Dyed microspheres have been developed as a new method for validation of ultraviolet (UV) reactor systems. When properly applied, dyed microspheres allow measurement of the UV dose distribution delivered by a photochemical reactor for a given operating condition. Prior to this research, dyed microspheres had only been applied to a bench-scale UV reactor. The goal of this research was to extend the application of dyed microspheres to large-scale reactors. Dyed microsphere tests were conducted on two prototype large-scale UV reactors at the UV Validation and Research Center of New York (UV Center) in Johnstown, NY. All microsphere tests were conducted under conditions that had been used previously in biodosimetry experiments involving two challenge bacteriophage: MS2 and Qbeta. Numerical simulations based on computational fluid dynamics and irradiance field modeling were also performed for the same set of operating conditions used in the microspheres assays. Microsphere tests on the first reactor illustrated difficulties in sample collection and discrimination of microspheres against ambient particles.

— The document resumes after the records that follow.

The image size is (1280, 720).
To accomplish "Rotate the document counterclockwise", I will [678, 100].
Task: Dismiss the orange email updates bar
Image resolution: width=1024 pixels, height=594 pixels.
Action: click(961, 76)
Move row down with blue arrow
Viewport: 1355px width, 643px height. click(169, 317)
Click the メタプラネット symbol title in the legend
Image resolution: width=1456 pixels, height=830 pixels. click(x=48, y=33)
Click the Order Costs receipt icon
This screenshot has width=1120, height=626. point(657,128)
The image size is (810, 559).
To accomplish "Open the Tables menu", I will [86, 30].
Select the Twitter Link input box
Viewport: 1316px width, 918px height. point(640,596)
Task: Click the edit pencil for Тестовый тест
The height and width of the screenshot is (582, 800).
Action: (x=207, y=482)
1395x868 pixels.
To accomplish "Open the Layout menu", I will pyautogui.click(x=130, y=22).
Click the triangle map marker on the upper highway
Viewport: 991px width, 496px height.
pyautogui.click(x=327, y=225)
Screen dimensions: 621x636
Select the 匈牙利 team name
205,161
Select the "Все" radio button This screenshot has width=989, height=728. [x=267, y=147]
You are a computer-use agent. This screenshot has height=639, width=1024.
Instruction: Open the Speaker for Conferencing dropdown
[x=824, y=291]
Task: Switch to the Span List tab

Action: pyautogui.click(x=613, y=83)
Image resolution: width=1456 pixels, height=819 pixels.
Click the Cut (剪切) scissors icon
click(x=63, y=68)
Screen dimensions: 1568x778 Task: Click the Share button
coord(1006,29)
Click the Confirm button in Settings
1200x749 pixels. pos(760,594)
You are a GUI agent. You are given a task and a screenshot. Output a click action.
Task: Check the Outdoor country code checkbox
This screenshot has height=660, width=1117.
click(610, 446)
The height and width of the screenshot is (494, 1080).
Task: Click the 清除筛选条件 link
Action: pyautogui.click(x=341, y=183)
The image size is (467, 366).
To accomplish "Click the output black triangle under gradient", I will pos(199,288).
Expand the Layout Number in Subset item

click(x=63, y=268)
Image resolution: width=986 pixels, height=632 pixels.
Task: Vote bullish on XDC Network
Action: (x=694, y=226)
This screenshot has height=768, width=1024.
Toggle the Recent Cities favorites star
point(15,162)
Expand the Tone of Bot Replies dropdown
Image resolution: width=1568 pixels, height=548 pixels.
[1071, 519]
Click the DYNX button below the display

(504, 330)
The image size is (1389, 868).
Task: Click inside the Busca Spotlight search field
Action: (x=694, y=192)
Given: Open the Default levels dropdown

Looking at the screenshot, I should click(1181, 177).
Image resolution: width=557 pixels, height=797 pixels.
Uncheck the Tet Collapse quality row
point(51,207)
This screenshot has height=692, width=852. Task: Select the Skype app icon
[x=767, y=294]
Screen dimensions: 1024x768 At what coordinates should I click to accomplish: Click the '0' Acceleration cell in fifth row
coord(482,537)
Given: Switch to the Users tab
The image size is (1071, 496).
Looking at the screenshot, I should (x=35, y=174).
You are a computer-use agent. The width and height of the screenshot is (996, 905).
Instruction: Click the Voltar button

Changes in sample collection and work-up were implemented in tests conducted on the second reactor that allowed for improvements in microsphere capture and discrimination against the background. Under these conditions, estimates of the UV dose distribution from the microspheres assay were consistent with numerical simulations and the results of biodosimetry, using both challenge organisms. The combined application of dyed microspheres, biodosimetry, and numerical simulation offers the potential to provide a more in-depth description of reactor performance than any of these methods individually, or in combination. This approach also has the potential to substantially reduce uncertainties in reactor validation, thereby leading to better understanding of reactor performance, improvements in reactor design, and decreases in reactor capital and operating costs.